As importações de produtos derivados de Cannabis, como o canabidiol, continuam autorizadas de acordo com a RDC (Resolução da Diretoria Colegiada) 335/2020, mediante análise e controle da Anvisa (Agência Nacional de Vigilância Sanitária).
Segundo a ação, o produtor rural obteve autorização da Anvisa para importação da cannabis para fins medicinais, válida até março de 2023. Porém, alega que se trata de remédios de alto custo e não teria condições de arcar com os produtos.
Recorreu ao Município e Estado, em março e abril deste ano, respectivamente, para que o poder público arcasse com a despesa, mas teve os pedidos negados. O valor não está textualmente na ação, mas é citado custo médio de R$ 2,8 mil de medicamentos a base de cannabis.
Em maio, depois de três dias de curso de cultivo e extração do óleo da cannabis, passou a fabricar a medicação por conta própria, “obtendo ótimos resultados que, inclusive, lhe permitem agora trabalhar’. Ainda assim, os ganhos seriam insuficientes para fazer a compra do produto importado, sem comprometer suas necessidades pessoais.
Com receio de ser enquadrado na legislação pena, que prevê prisão pelo tráfico de drogas, entrou com a ação judicial, recorrendo à Constituição Federal, que determinar a saúde como direito de todos e dever do Estado. O salvo conduto garantiria o aval para cultivo da Cannabis Sativa “para fins de cultivar, processar, administrar, manipular, produzir e portar o óleo extraído a afim de que seja dado continuidade ao seu tratamento médico”.
O advogado cita decisões deferidas no Distrito Federal e no Rio de Janeiro para embasar o pedido, além dos laudos médicos que atestam a diagnóstico de dores crônicas e espondilite.
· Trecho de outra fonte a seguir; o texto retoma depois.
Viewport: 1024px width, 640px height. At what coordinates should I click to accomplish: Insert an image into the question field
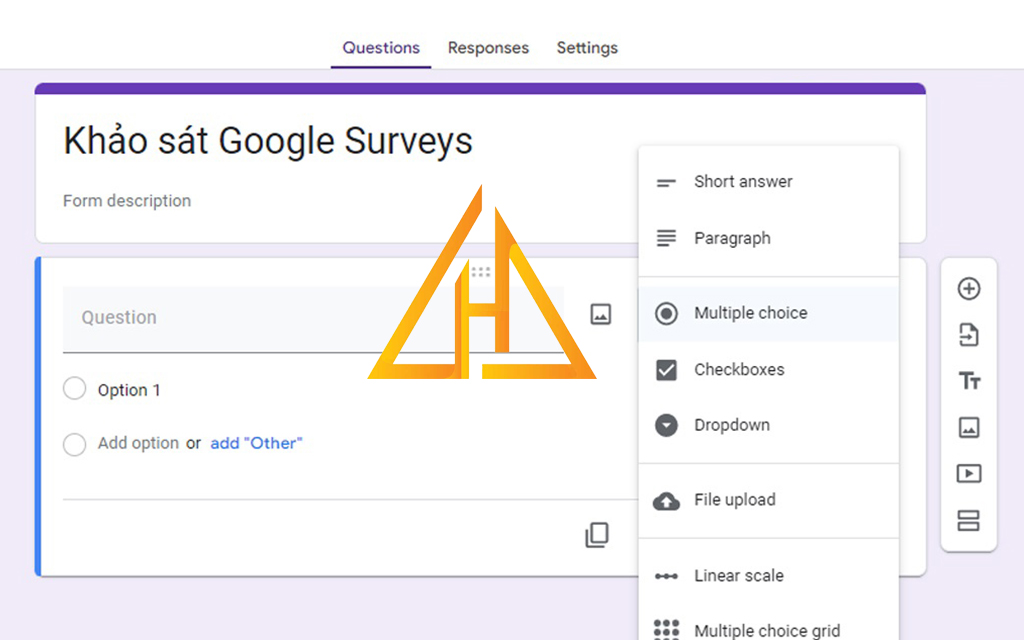pyautogui.click(x=599, y=313)
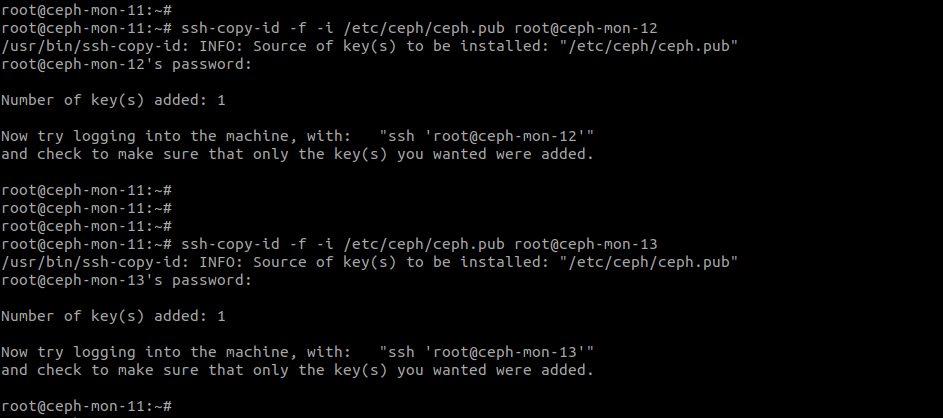
Task: Click the last empty root@ceph-mon-11 prompt
Action: (x=87, y=407)
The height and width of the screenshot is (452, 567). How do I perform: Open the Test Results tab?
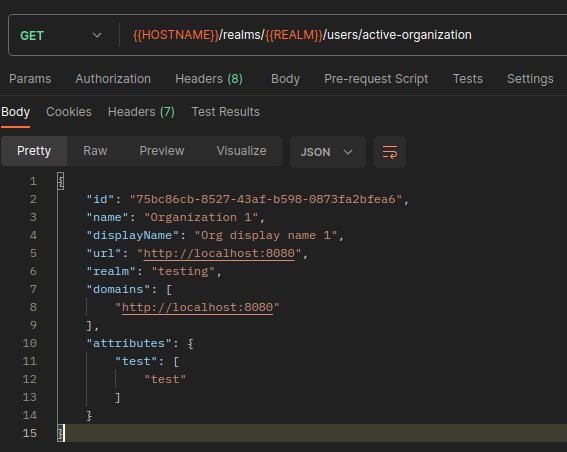click(x=226, y=112)
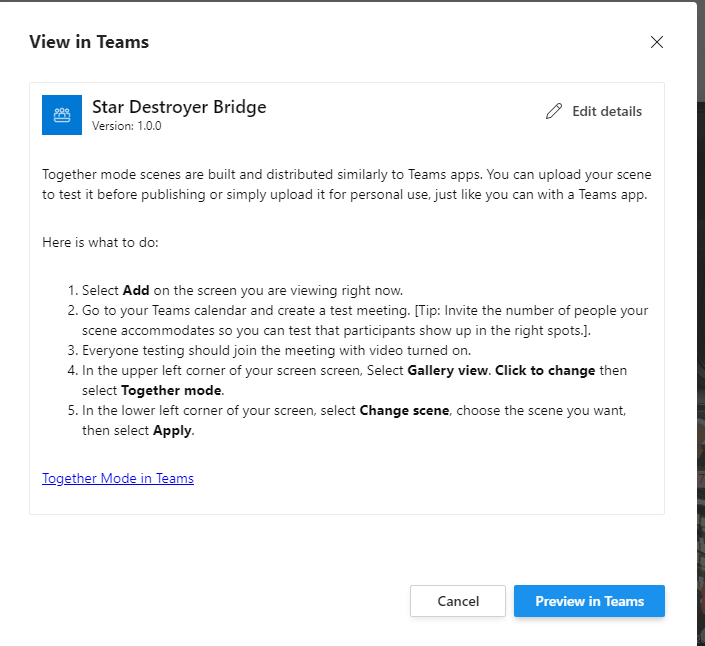
Task: Click the Version: 1.0.0 label
Action: pyautogui.click(x=126, y=127)
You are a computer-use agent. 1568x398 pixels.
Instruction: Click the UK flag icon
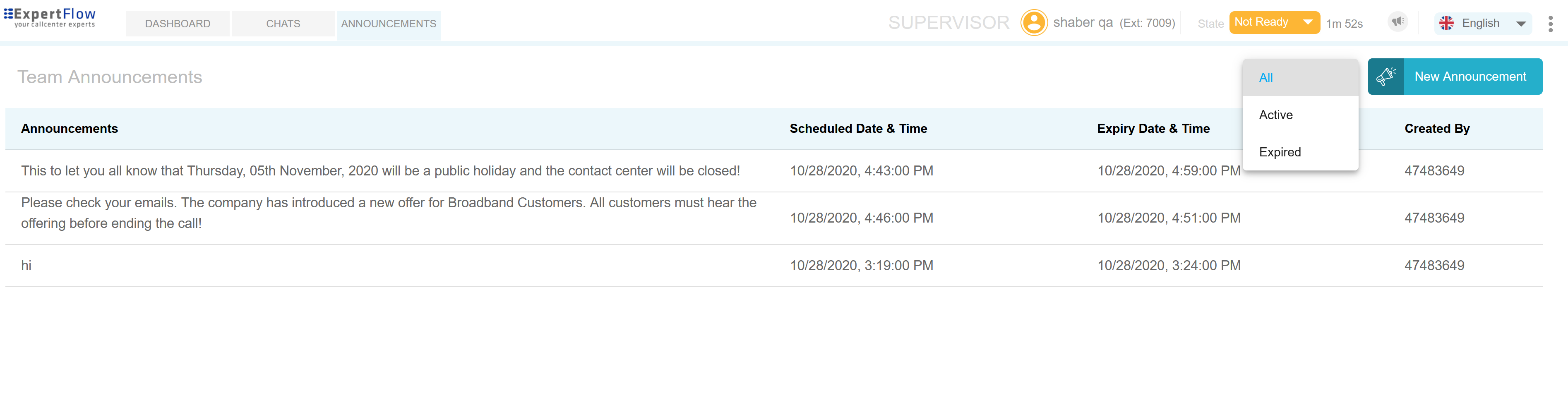1446,23
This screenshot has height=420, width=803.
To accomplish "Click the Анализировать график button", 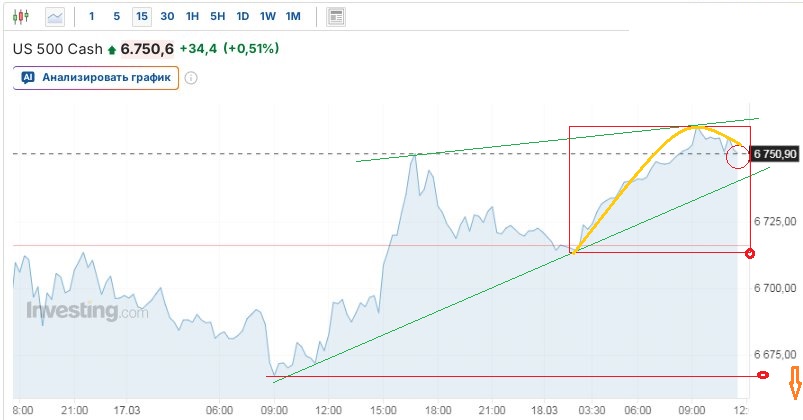I will click(96, 78).
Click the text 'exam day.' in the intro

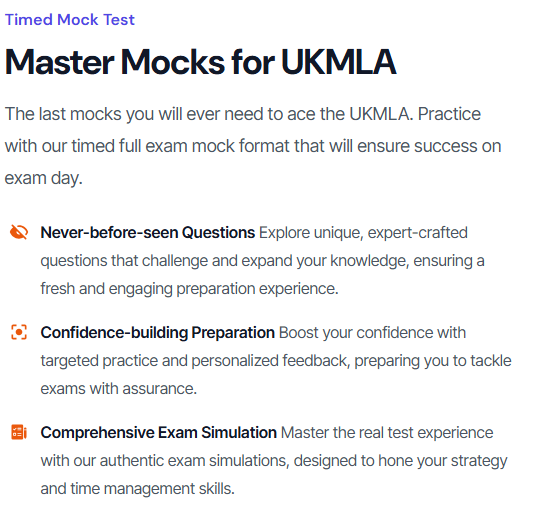pos(44,178)
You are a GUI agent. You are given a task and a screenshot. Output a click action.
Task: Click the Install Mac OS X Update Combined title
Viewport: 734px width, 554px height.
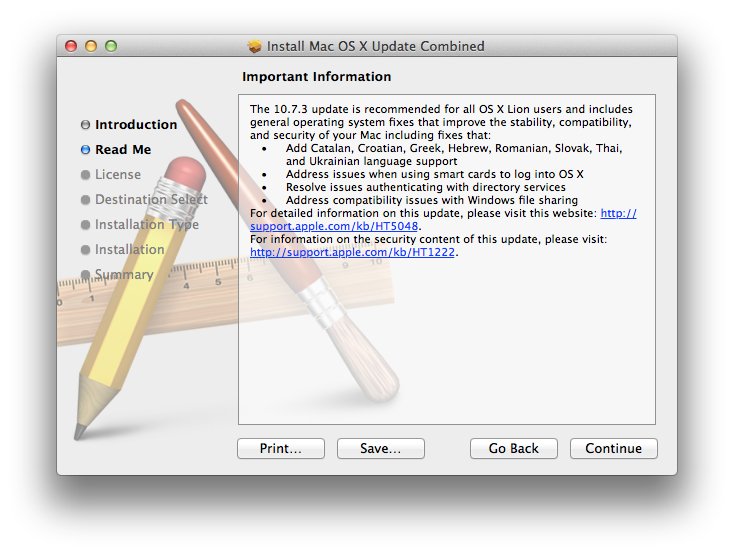tap(375, 46)
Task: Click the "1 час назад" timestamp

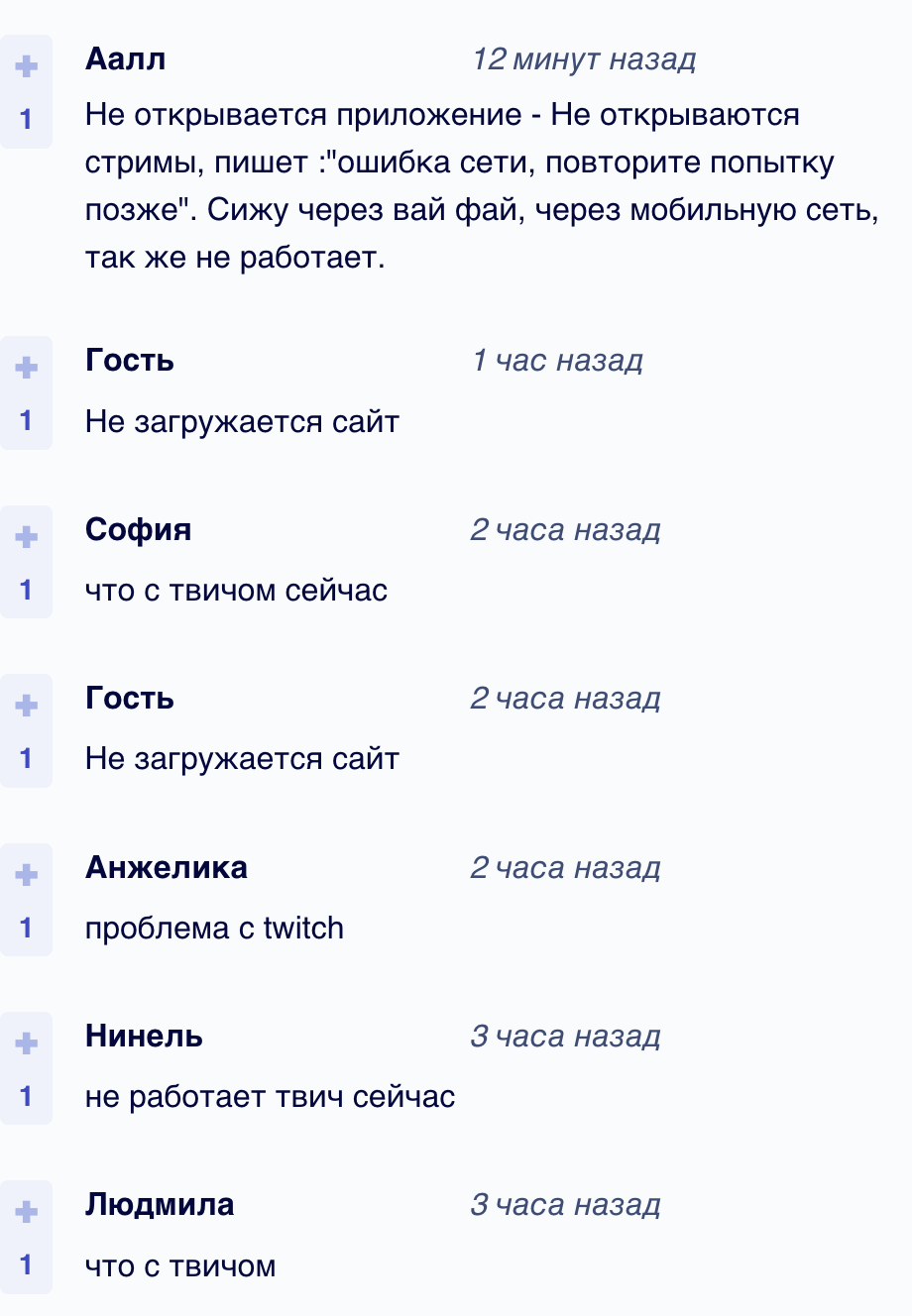Action: [x=557, y=361]
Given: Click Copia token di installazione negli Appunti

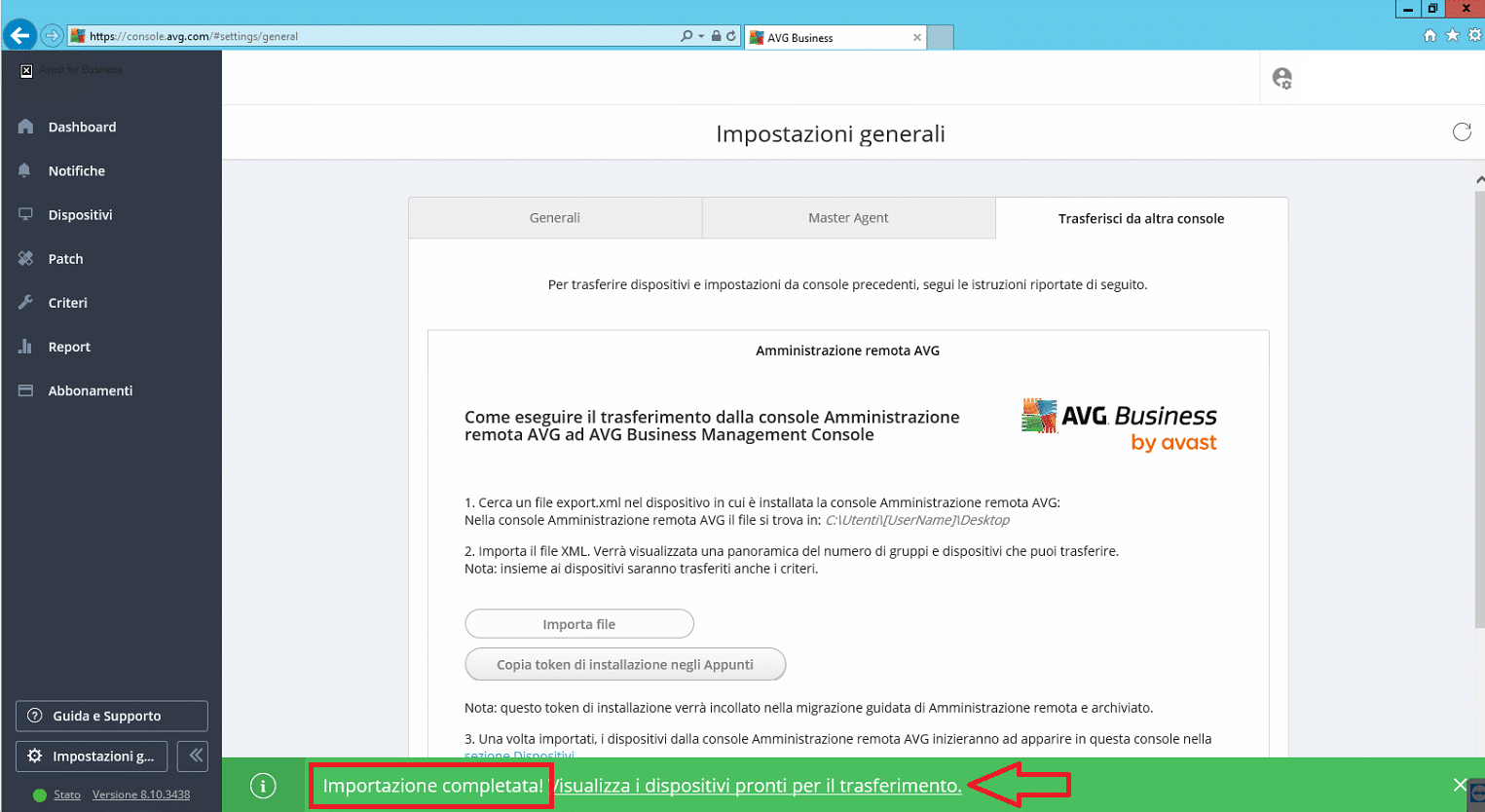Looking at the screenshot, I should (x=624, y=664).

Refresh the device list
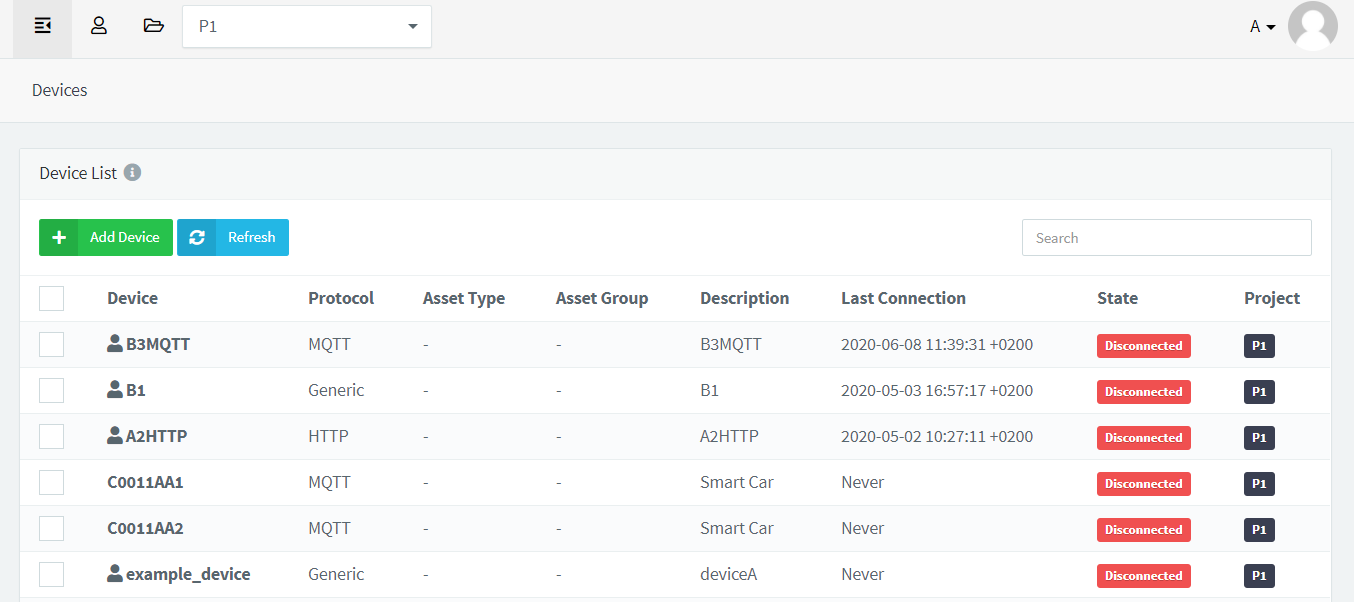point(233,237)
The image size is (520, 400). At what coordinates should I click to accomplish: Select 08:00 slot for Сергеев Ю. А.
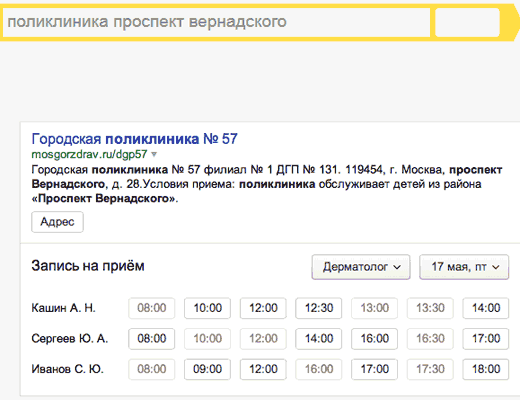(x=152, y=339)
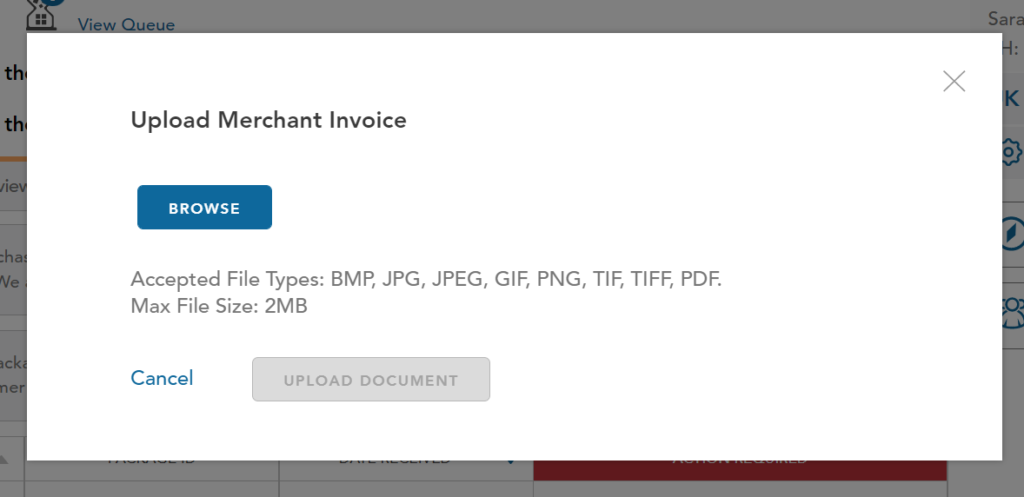Click the Accepted File Types text line
Image resolution: width=1024 pixels, height=497 pixels.
pyautogui.click(x=426, y=280)
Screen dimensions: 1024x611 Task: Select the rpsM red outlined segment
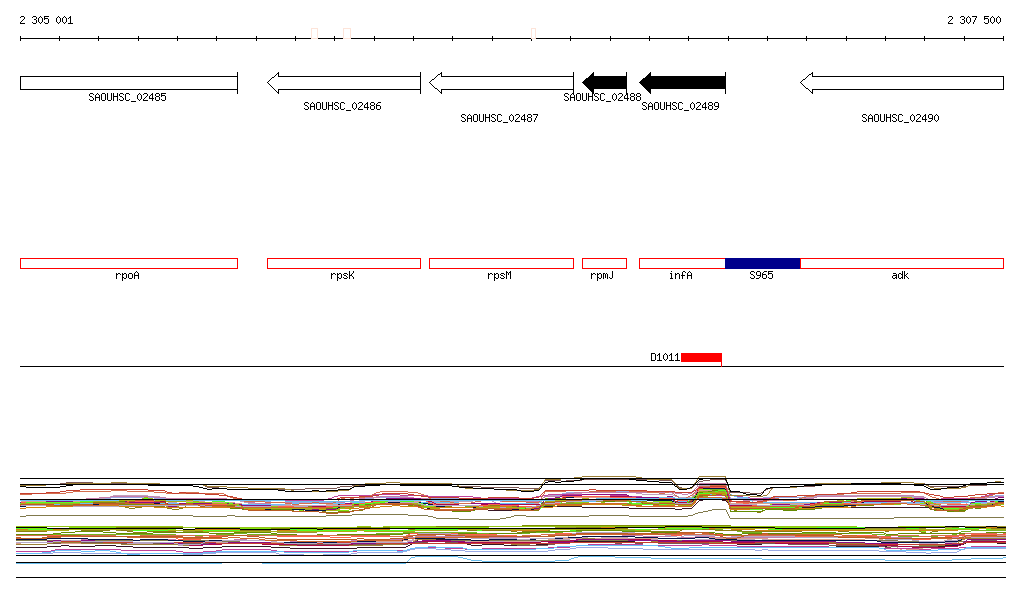[501, 263]
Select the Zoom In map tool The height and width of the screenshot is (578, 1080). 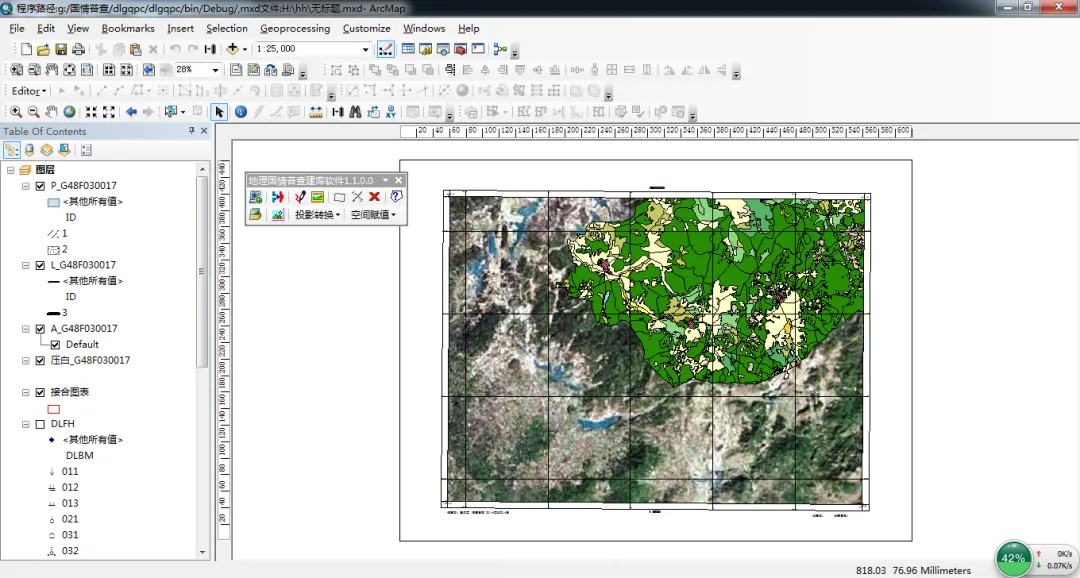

Na decisão divulgada ontem, o juiz da 1ª Vara Criminal juiz Roberto Ferreiro Filho recorreu a entendimento da 5ª turma do STJ (Superior Tribunal de Justiça) que havia decidido pela incompetência da Justiça Criminal nesses casos.
Sem analisar o mérito, o magistrado explicou que a autorização da Anvisa já seria suficiente para retirar o caso do âmbito penal. “Sendo uma decisão que demanda uma análise técnica e profunda sobre o tema, não caberia ao Juízo Criminal, na estreita análise do habeas corpus (...), deliberar de forma adequada.
Ferreira Filho diz que o pedido deveria ser encaminhado à autoridade sanitária novamente e, em caso de demora, ser levado à Justiça Cível. Por isso, ao mesmo tempo, declarou incompetência do Juízo e indeferiu a inicial.
À reportagem, o advogado Diogo Pontes disse que somente iria se manifestar depois de ler o teor integral da decisão.